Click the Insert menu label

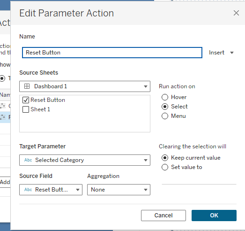(x=216, y=53)
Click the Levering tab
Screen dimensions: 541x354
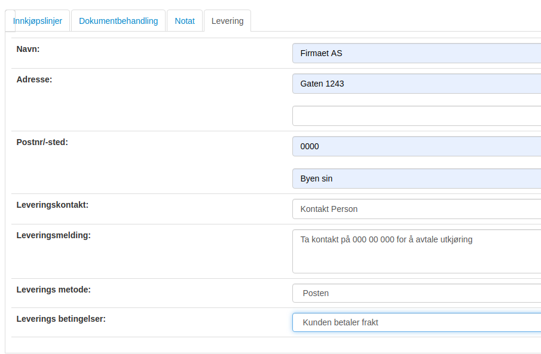[x=227, y=21]

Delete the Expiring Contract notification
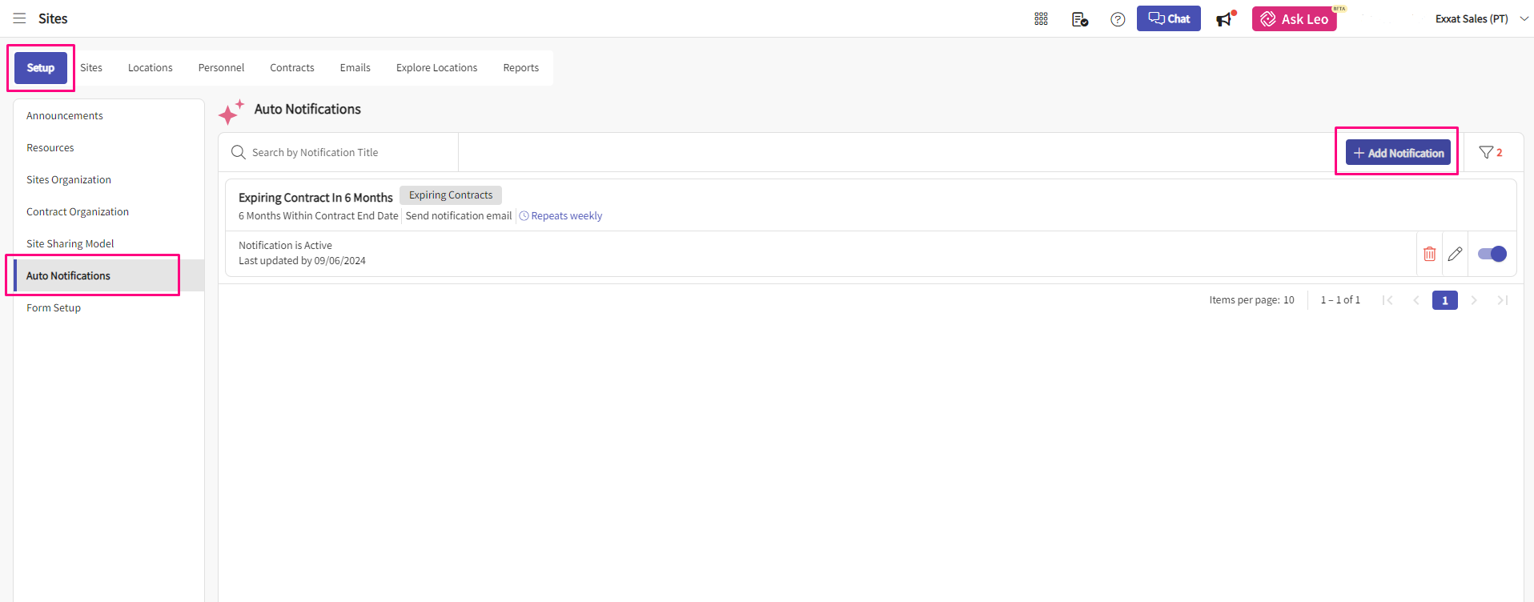[1429, 254]
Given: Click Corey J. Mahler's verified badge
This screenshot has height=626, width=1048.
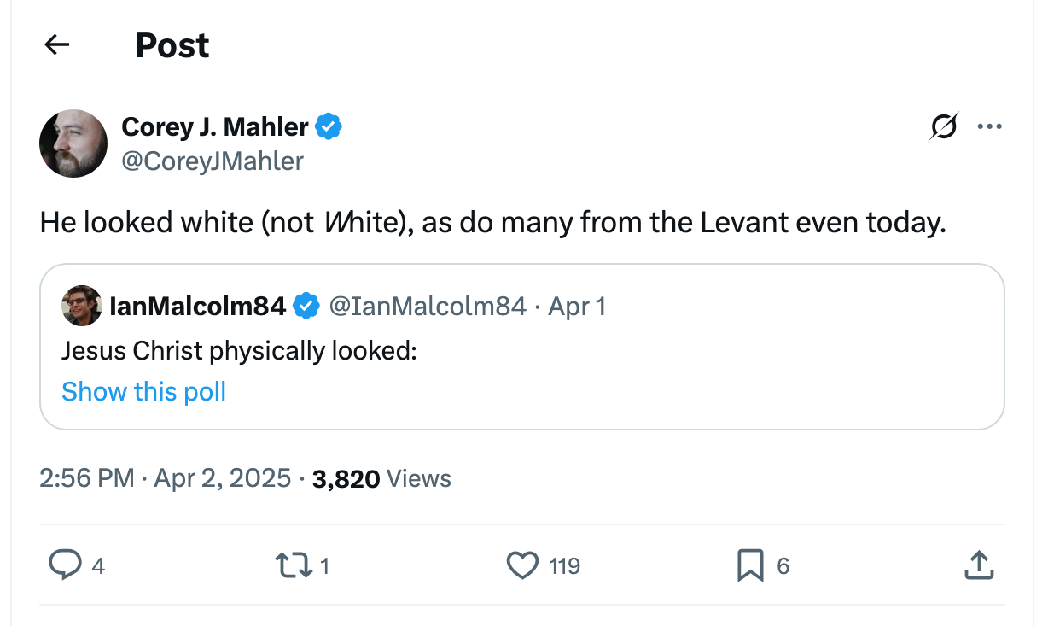Looking at the screenshot, I should click(329, 127).
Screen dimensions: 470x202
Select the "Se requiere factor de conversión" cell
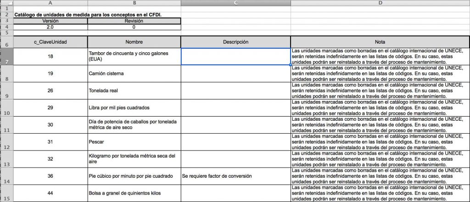pos(235,176)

::::::::::

- [TASK ITEM]:
Could you set down the records above exactly, skipping any picture?

- [TASK SOLUTION]:
Click the Insert menu label

(x=216, y=53)
Click the Levering tab
Screen dimensions: 541x354
[x=227, y=21]

Delete the Expiring Contract notification
[1429, 254]
Given: Click Corey J. Mahler's verified badge
This screenshot has height=626, width=1048.
Looking at the screenshot, I should click(329, 127).
Screen dimensions: 470x202
Select the "Se requiere factor de conversión" cell
pos(235,176)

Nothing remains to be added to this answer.